Да что том взрослые! Свой брат — сверстники, друзья-товарищи закадычные, с кем огни и воды прошел, по чужим огородам за морковкой и горохом лазал, которые не раз били тебе сопатку, и ты им бил, — даже они смотреть на тебя вроде бы по-другому стали. Виду, конечно, не показывают, а вот, к примеру, у кого табачишко случайно завелся, непременно предложит закурить: знай, мол, наших! Неловко, с грубоватой насмешкой протянет щепоть драгоценной махры:
— Не побрезгуй, начальник. Покурим, потянем, — родителей помянем…
Поначалу смущало меня такое внимание к собственной персоне, а потом ничего, обвыкся. Словом, работа заладилась. Правда, иногда дел наваливалось столько, что дня не хватало, — да ведь мне было не привыкать, — прихватывал ночи.
А вот у дяди Якова Гайдабуры, — видел я, — с бригадирством не получалось. А уж он ли не старался! Прямо из кожи лез мужик: день и ночь на ногах. Первым у сеяльщиков плечо свое богатырское под мешок с семенным зерном подставит, у стогометчиков первым с вилами под скирду встанет, до зари успеет в кузницу заглянуть, где задыхается в непосильном одиночестве молодой кузнец, мой дядя Леша. И до того утреннего часа, когда в контору на наряд колхозники собираться начнут, бригадир так успеет уже наиграться пудовым молотом, что гимнастерка на спине от соленого пота коробом встанет.
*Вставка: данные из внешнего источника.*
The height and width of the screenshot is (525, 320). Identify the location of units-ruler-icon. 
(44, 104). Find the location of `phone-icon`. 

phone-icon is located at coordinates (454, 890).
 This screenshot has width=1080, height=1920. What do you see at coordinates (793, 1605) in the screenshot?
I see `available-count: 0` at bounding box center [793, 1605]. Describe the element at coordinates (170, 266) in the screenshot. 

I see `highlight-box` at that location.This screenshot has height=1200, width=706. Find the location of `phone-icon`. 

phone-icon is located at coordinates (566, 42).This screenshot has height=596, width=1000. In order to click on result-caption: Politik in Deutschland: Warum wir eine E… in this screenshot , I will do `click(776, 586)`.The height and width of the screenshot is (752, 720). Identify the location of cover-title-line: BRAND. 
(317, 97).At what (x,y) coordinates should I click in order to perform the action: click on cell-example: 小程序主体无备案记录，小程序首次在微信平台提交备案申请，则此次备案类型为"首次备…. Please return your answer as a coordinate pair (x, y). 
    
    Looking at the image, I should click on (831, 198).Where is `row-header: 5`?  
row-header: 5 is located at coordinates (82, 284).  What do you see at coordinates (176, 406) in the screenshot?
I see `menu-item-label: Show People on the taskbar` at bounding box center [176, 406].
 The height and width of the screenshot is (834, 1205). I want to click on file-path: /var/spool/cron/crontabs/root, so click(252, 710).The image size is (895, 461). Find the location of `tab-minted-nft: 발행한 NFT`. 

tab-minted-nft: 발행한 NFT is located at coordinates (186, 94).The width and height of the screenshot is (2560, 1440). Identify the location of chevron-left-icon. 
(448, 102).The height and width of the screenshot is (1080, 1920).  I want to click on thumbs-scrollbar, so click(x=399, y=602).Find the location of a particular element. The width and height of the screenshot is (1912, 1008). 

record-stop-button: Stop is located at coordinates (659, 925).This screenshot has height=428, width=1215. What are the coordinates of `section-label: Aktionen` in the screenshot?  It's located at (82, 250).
И что главное, — люди его шибко уважали, нового бригадира дядю Якова Гайдабуру. Он еще до войны пользовался у нас большим почетом: кузнец — золотые руки, первый баянист на селе, примерный отец многодетной семьи. А с войны так совсем героем вернулся. Пол-Европы прошел, участвовал в штурме рейхстага, полный кавалер орденов Славы, а медалей завоевал столько, что они еле умещаются все на его широченной груди.
Иные фронтовики и десятой доли Гайдабуровых заслуг не имеют, а вернувшись домой, — вон как начали кочевряжиться да ломаться, словно дерьмо через палку: мы-де воевали, кровь проливали за вас, так теперича пить-гулять желаем, наслаждаться и радоваться хотим! И гуляли, и наслаждались. У жен и детишек пропивали последнее барахлишко, на самый черный день сберегаемое. Были и такие, которые вообще бросали семью, жену: «На кой она мне ляд, худоба старая? Чай, молоденьких вдов и девок кругом — как нерезаных собак. Заслужил!» Другие покидали родные гнездовья, уезжали в город или еще куда: «Чужеземные державы покорял, в самолучших листоранах Европы мадеру да устриц трескать приходилось, а теперь снова в навозе возиться, быкам хвосты крутить? Спасибо-мерси!..»
Яков же Гайдабура, вернувшись с войны, сразу добровольно ринулся в новое пекло: согласился стать бригадиром. Некому больше. Надо. Люди поклонились в пояс. И он делал теперь все, что было и не было в его силах. А вот… не заладилось чего-то.
Женщины, работающие где-нибудь гуртом, на отдыхе непременно заведут между собой такой вот примерно разговор:
— Хороший Гайдабура мужик, в беде не бросит, последнюю рубаху людям отдаст, а до Живчика, Федора Михайловича нашего, далеко ему.